Andrew Ng’s five courser aims to give newbies and practitioners a crash course on all things deep learning – from fully connected neural networks to convolutional nets to sequence models. I’ve taken all five courses, and completed four. (I’m yet to finish the convolutional nets course, but I’ve taken enough material to write a review!)
For some more online course recommendations, check out the best online courses to get started with data science. Another well-known data science specialization in Coursera is the one in Python from the University of Michigan, check out my course-by-course review here.
Here’s my course-by-course review of Andrew Ng’s Deep Learning specialization.
Neural Networks and Deep Learning
The first course in the specialization focuses on the building blocks of deep learning. It goes over logistic regression interpreted as a one-layer network, shallow networks, and finally deep networks as stacked shallow networks.

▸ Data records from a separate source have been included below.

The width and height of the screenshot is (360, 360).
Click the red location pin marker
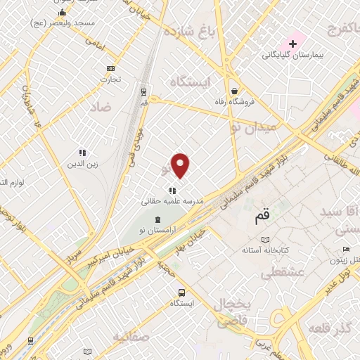(181, 166)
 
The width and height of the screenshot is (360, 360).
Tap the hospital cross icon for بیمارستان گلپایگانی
(292, 44)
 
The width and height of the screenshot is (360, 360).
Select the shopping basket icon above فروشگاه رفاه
(234, 90)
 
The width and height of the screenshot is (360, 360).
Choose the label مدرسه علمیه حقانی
(172, 201)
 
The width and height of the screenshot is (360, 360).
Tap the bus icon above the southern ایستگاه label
(182, 292)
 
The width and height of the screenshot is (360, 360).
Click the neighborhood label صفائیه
(149, 338)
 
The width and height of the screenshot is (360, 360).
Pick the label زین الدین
(81, 164)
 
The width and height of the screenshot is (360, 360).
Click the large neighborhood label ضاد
(101, 107)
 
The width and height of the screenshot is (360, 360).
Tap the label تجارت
(110, 79)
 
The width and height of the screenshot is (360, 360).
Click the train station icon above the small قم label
(144, 91)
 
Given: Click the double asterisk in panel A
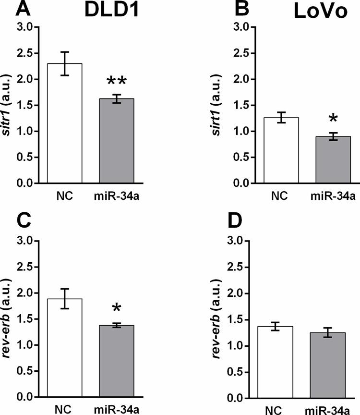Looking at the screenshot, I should pyautogui.click(x=117, y=79).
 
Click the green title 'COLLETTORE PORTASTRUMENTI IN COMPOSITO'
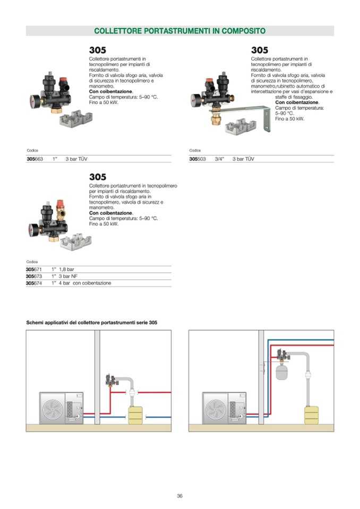point(179,31)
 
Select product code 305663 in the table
point(35,159)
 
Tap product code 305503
point(197,159)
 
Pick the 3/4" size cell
point(220,159)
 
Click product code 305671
point(33,270)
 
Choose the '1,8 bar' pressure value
point(66,270)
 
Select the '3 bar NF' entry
point(68,277)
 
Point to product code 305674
point(33,283)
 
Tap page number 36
point(179,496)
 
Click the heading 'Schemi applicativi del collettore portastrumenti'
point(91,322)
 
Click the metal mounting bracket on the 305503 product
point(255,113)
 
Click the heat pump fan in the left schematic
point(53,408)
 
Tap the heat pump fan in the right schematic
point(216,408)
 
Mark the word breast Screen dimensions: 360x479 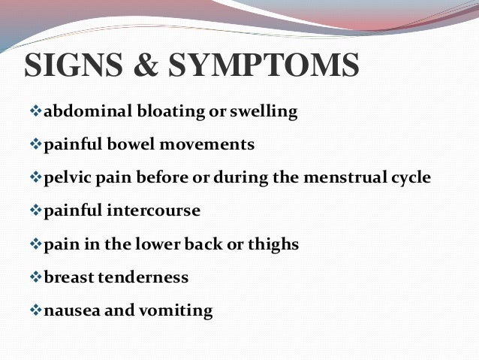66,277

Well, if you’ve taken Andrew Ng’s precursor course Machine Learning, then the first course in Deep Learning is basically just an elaboration of the neural network part. The nice thing about this course is that it’s done in pure Python. The older course was done in a very inconvenient and not-widely-used language called Octave (a.k.a free Matlab), and learning the language was half the battle itself.
For a complete beginner, this course is absolutely essential to get started with deep learning. Take this course over and over again until you understand everything. The only nitpick I have with the course, and all the other courses in the specialization for that matter, is that the Jupyter notebook exercises are basically just fill-in-the-blanks exercises. Something a bit more challenging would definitely be appreciated.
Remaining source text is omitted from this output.